2022 documentary film directed by Werner Herzog

The Fire Within: A Requiem for Katia and Maurice Krafft is a 2022 documentary film directed by Werner Herzog. The film is a tribute to the French volcanologists Katia and Maurice Krafft, who were killed on 3 June 1991, by a pyroclastic flow on Mount Unzen, in Japan.

== Content ==

The film is a celebration of the imagery captured by volcanologists Katia and Maurice Krafft. Designed as a 'requiem', the film is a non-traditional biography with long sections of volcano footage supported by music and sparse narration.

== Production ==
The film originated from a concept by producer Peter Lown and Professor Clive Oppenheimer. It was originally commissioned to Brian Leith Productions as a feature documentary for Arte until Oppenheimer introduced the team to Werner Herzog at Sheffield International Documentary Festival (Sheffield DocFest) in 2019. Herzog, who had already featured the Kraffts in Into The Inferno, revealed that he had long wanted to make a film about them too.

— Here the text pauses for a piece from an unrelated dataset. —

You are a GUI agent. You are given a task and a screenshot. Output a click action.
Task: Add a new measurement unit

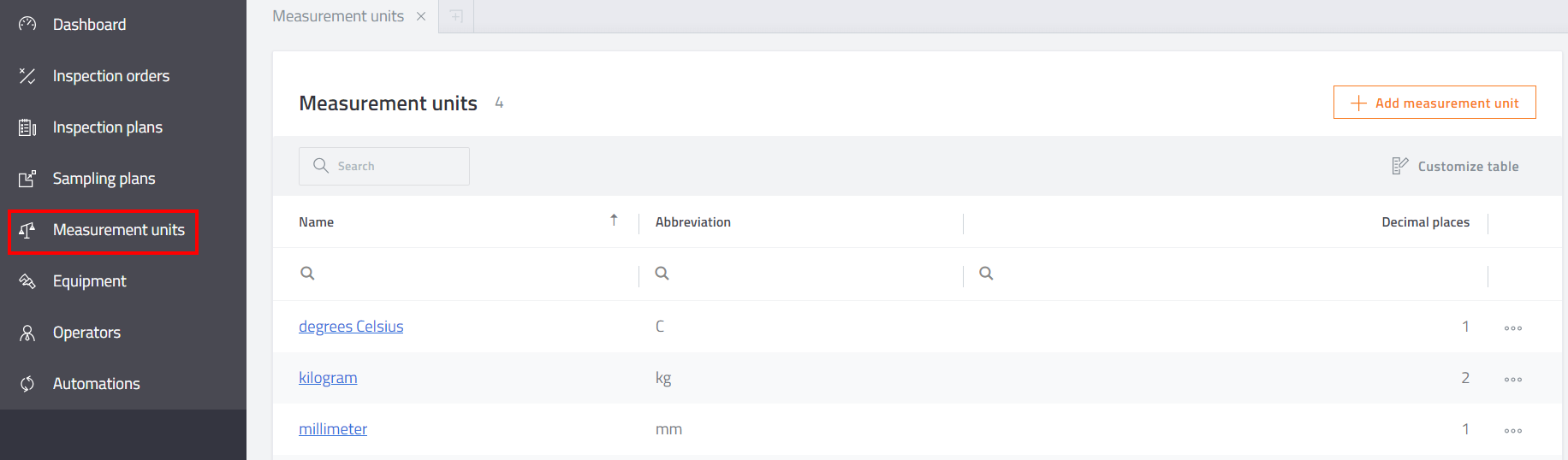point(1434,103)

Herzog agreed to direct the movie but insisted that it must be a 'requiem'. The film was eventually co-funded by A&E Networks and went into production in 2021, with Bonne Pioche and Titan Films joining the production.

== Release ==
The film premiered at Sheffield DocFest in 2022. It won best documentary at Shanghai International Film Festival in 2023. It was also screened in October 2022 at the 60th Viennale as part of the celebration of Herzog's 80th birthday and at Telluride Film Festival.

== Critical reception ==
 A review on the website Cineuropa comments: "Rather than shoot a straightforward documentary, the director opted to arrange the couple’s footage like a “musical”. Unlike Fire of Love by Sara Dosa, Herzog's film is meant to be a requiem to them, fueled by heavy instrumental and choral music." The Telegraph found the film "mesmerising" and gave it 3 stars out of 5.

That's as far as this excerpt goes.